The semantic haziness involved here has nevertheless led to everyone from television presenters to barristers trying to persuade tax authorities that the clothes they require for their job should qualify, on the basis that they wouldn't personally choose to wear them on the street. Also, when you think about it, this part of the tax code explains so much about popular culture.

The list: Reasons to spend billions on WhatsApp
Facebook's acquisition of mobile-messaging application start-up WhatsApp for $16 billion, plus another $3 billion in stock, has had everyone doubting its corporate sanity and/or the concept of a billion dollars. So what possible reasons could chief executive Mark Zuckerberg have for doing this deal?
1 It's actually a bargain: WhatsApp, which is used by more than 450 million people, has been described as a stealth global telco.
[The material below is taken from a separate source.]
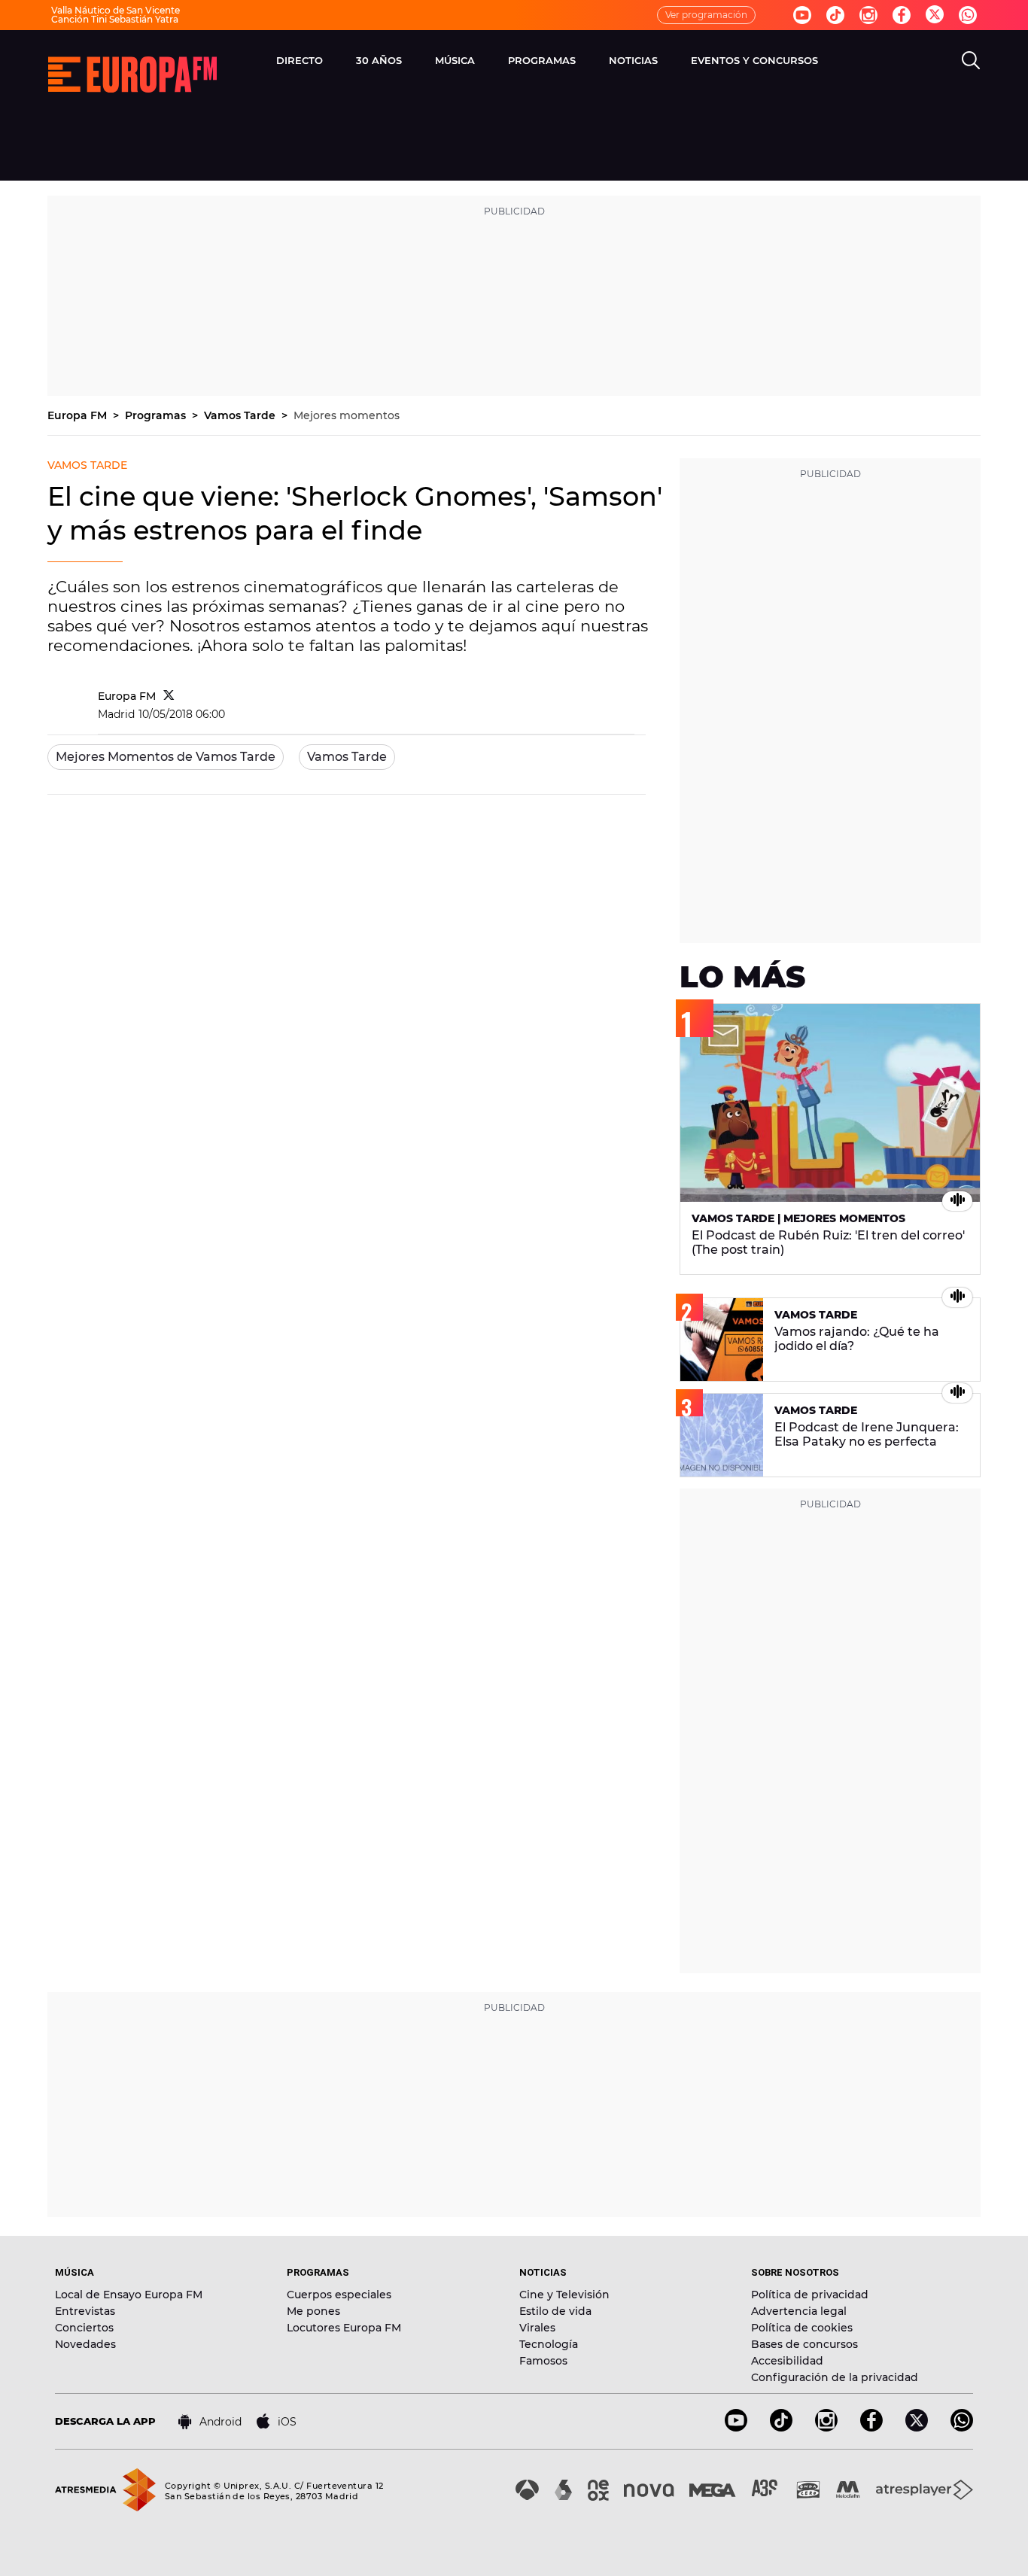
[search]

2 It's a developing world play: Zuckerberg says WhatsApp will add to its efforts on Internet.org, what it calls its initiative to "make basic internet services affordable for everyone".
3 Other people's money:Facebook is flush with investors' funding. Surely they won't mind too much if its management spend some of it.
4 If you can't beat them, buy them: Facebook is likely to have seen WhatsApp's popularity as a threat to its own.
5 It's all a big misunderstanding: Zuckerberg actually meant to spend $16 billion on a "massaging" service, as a typo in a BBC News text alert reported the story.